__PROMPT A__
Present the lines of the listing from the line with "Click the 纸张高度 input field" to the line with "Click the Fear", both included, as a Markdown table with the columns Row and Listing line, skipping any blank lines.

__EXTRACT TO READ__
Yes, individuals can be denied bail, especially for serious crimes or if they have a history of disobeying court orders. However, the accused has the right to apply for a judicial review of the denial.

What is the cost of a bail hearing in Ontario?
There are no direct court fees for a bail hearing. However, money pledged by the accused or their surety as part of bail conditions may be forfeited if those conditions are violated.

How many bail hearings can an accused have in Ontario?
Most accused individuals are granted bail at their first hearing, but if the Crown opposes bail, additional hearings may be necessary. If bail is denied, the accused can request a judicial review, leading to another bail hearing.

What are the possible conditions of release after a bail hearing?
If bail is granted, the accused may be released under several conditions, including:

  • Undertaking without conditions: A promise to attend court.
  • Undertaking with conditions: Restrictions like curfews or no-contact orders.
  • Own recognizance: A pledge of money to ensure court attendance.
  • Surety recognizance: A surety pledges money and supervises the accused.
  • Residential surety: The accused must live with the surety.

How can a criminal lawyer assist with the bail process?
A criminal lawyer can guide the accused through the bail process, helping to secure release with the least restrictive conditions possible.

Are all individuals arrested for a crime held for a bail hearing?
No, not everyone arrested is held for a bail hearing. Individuals arrested without a warrant can be released at the scene or from the police station, with or without conditions.

Does being held for a bail hearing automatically mean there will be a contested hearing?
No, once brought to court for a bail hearing, the Crown will review the case and decide whether to agree to release the individual. If they don’t agree, a contested hearing will be required.

__PROMPT B__
Copy the bail hearing text word for word from "Most accused individuals" to "with the surety.".

__LISTING__
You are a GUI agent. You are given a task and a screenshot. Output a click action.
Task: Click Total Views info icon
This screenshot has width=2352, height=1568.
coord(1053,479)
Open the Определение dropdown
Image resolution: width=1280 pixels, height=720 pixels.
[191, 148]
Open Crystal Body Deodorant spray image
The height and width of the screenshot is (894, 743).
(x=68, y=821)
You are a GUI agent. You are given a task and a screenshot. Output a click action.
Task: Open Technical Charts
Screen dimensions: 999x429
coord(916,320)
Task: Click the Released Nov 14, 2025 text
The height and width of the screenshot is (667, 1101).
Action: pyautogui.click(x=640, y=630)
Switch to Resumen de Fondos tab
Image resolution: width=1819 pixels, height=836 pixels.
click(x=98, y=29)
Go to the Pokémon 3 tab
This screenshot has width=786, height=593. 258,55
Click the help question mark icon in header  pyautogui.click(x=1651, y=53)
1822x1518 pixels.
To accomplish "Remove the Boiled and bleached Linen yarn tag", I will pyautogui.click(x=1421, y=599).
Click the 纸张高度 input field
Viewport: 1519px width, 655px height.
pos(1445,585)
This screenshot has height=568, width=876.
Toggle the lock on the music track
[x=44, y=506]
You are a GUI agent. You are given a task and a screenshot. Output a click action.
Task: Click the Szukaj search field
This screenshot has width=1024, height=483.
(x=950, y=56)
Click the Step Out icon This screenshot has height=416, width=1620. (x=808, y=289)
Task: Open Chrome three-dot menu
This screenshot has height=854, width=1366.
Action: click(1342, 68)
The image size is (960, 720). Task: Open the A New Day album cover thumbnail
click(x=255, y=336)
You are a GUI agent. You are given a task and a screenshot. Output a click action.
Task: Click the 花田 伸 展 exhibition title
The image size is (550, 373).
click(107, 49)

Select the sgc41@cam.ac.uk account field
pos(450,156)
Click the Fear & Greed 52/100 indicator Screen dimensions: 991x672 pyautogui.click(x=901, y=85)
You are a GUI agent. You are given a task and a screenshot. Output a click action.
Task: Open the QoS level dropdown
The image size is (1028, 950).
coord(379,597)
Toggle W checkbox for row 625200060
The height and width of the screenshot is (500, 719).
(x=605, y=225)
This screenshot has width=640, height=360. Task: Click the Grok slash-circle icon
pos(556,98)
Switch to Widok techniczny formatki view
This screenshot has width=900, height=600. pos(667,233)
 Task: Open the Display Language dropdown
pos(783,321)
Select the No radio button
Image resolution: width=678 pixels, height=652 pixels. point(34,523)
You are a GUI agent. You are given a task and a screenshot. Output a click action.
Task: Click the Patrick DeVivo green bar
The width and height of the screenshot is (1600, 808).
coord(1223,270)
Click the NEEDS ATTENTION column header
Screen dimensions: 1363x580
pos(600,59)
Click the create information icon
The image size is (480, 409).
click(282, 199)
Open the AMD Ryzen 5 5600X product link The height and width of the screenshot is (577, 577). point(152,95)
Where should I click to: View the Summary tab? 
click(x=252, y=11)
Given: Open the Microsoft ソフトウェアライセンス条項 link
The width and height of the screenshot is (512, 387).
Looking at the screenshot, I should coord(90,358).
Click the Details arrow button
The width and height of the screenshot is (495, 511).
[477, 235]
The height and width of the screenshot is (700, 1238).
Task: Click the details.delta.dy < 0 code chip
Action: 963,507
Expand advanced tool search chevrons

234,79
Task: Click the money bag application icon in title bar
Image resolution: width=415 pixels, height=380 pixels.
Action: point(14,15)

__EXPECTED ANSWER A__
| Row | Listing line |
|---|---|
| 1 | Click the 纸张高度 input field |
| 2 | Viewport: 1519px width, 655px height. |
| 3 | pos(1445,585) |
| 4 | This screenshot has height=568, width=876. |
| 5 | Toggle the lock on the music track |
| 6 | [x=44, y=506] |
| 7 | You are a GUI agent. You are given a task and a screenshot. Output a click action. |
| 8 | Task: Click the Szukaj search field |
| 9 | This screenshot has width=1024, height=483. |
| 10 | (x=950, y=56) |
| 11 | Click the Step Out icon This screenshot has height=416, width=1620. (x=808, y=289) |
| 12 | Task: Open Chrome three-dot menu |
| 13 | This screenshot has height=854, width=1366. |
| 14 | Action: click(1342, 68) |
| 15 | The image size is (960, 720). Task: Open the A New Day album cover thumbnail |
| 16 | click(x=255, y=336) |
| 17 | You are a GUI agent. You are given a task and a screenshot. Output a click action. |
| 18 | Task: Click the 花田 伸 展 exhibition title |
| 19 | The image size is (550, 373). |
| 20 | click(107, 49) |
| 21 | Select the sgc41@cam.ac.uk account field |
| 22 | pos(450,156) |
| 23 | Click the Fear & Greed 52/100 indicator Screen dimensions: 991x672 pyautogui.click(x=901, y=85) |

__EXPECTED ANSWER B__
Most accused individuals are granted bail at their first hearing, but if the Crown opposes bail, additional hearings may be necessary. If bail is denied, the accused can request a judicial review, leading to another bail hearing.

What are the possible conditions of release after a bail hearing?
If bail is granted, the accused may be released under several conditions, including:

  • Undertaking without conditions: A promise to attend court.
  • Undertaking with conditions: Restrictions like curfews or no-contact orders.
  • Own recognizance: A pledge of money to ensure court attendance.
  • Surety recognizance: A surety pledges money and supervises the accused.
  • Residential surety: The accused must live with the surety.